Soft Peanut Butter Cookies
Thick and chewy, not the dry crumbly kind — the ratio matters.
Method · 8 steps
- 1
Preheat oven to 350°F. Line two half-sheet pans with parchment.
- 2
In a stand mixer with paddle, cream room-temp butter, peanut butter, brown sugar, and 1/2 cup granulated sugar on medium-high 3 minutes until pale and fluffy.
- 3
Add egg and vanilla. Beat 1 minute on medium until combined and smooth.
- 4
Add flour, baking soda, baking powder, and salt. Mix on low just until a stiff dough forms — about 30 seconds. Do not overmix.
- 5
Scoop 1.5-tablespoon balls (35g each). Roll each in the extra 1/4 cup granulated sugar.
- 6
Place 2 inches apart on the sheet pans. Use a fork to press a classic crosshatch pattern into each — flour the fork between presses to keep dough from sticking.
- 7
Bake 10-12 minutes until edges are set and tops look dry but centers still look soft.

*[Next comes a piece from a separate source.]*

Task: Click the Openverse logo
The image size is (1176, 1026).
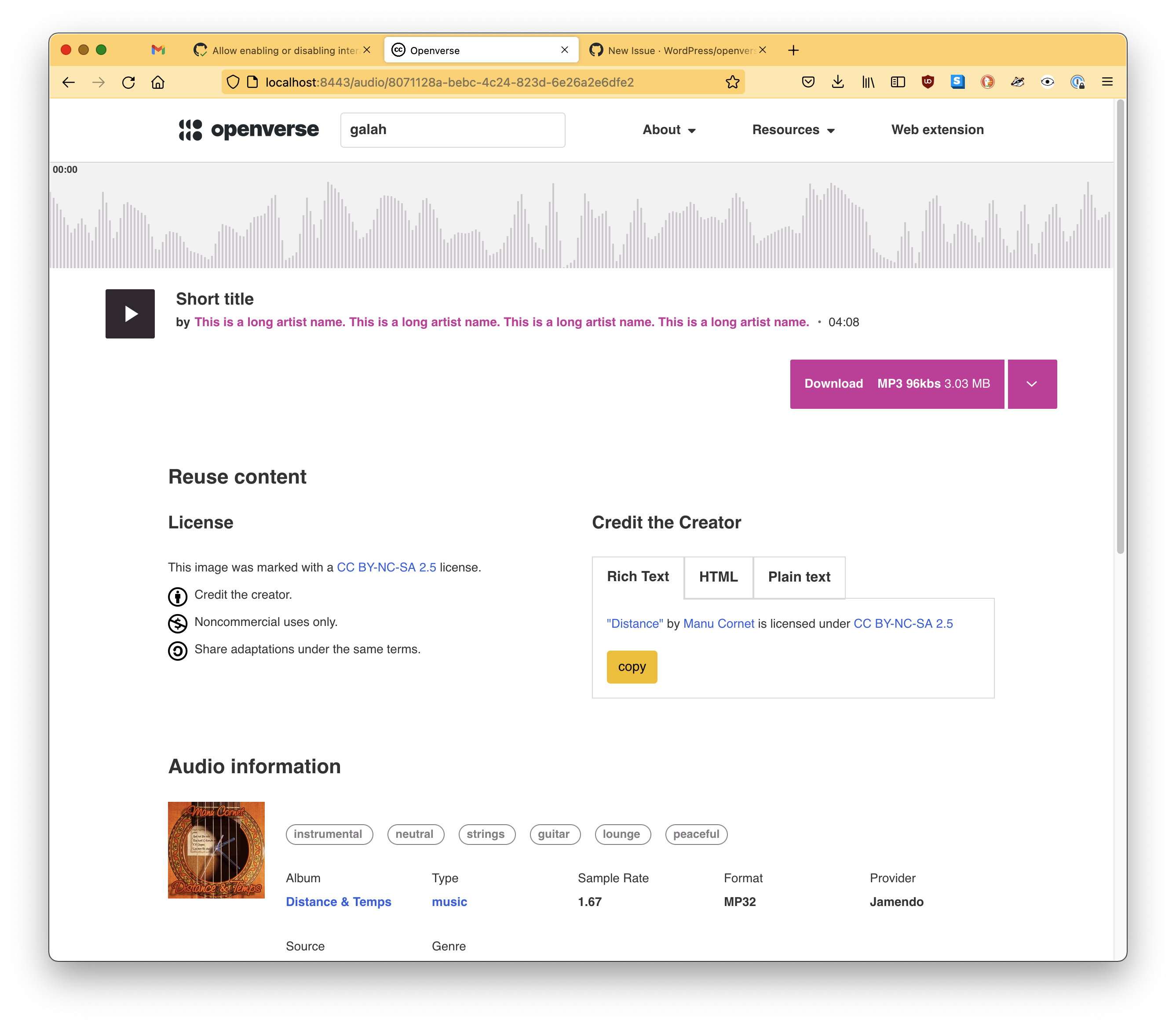Action: (x=248, y=130)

They will look underdone — they set on the pan.
- 8
Cool on the sheet pan 5 minutes (they're fragile hot), then transfer to a wire rack.
Chef's notes
- →Weigh your flour at 155g exactly — extra flour is why most PB cookies come out dry.
- →Commercial peanut butter only. Natural PB separates and throws off the fat ratio.
- →The crosshatch is tradition but also functional: PB cookies don't spread much, so the fork flattens them.
Storage
Airtight at room temp 5 days. Freeze dough balls up to 3 months, bake from frozen +2 minutes.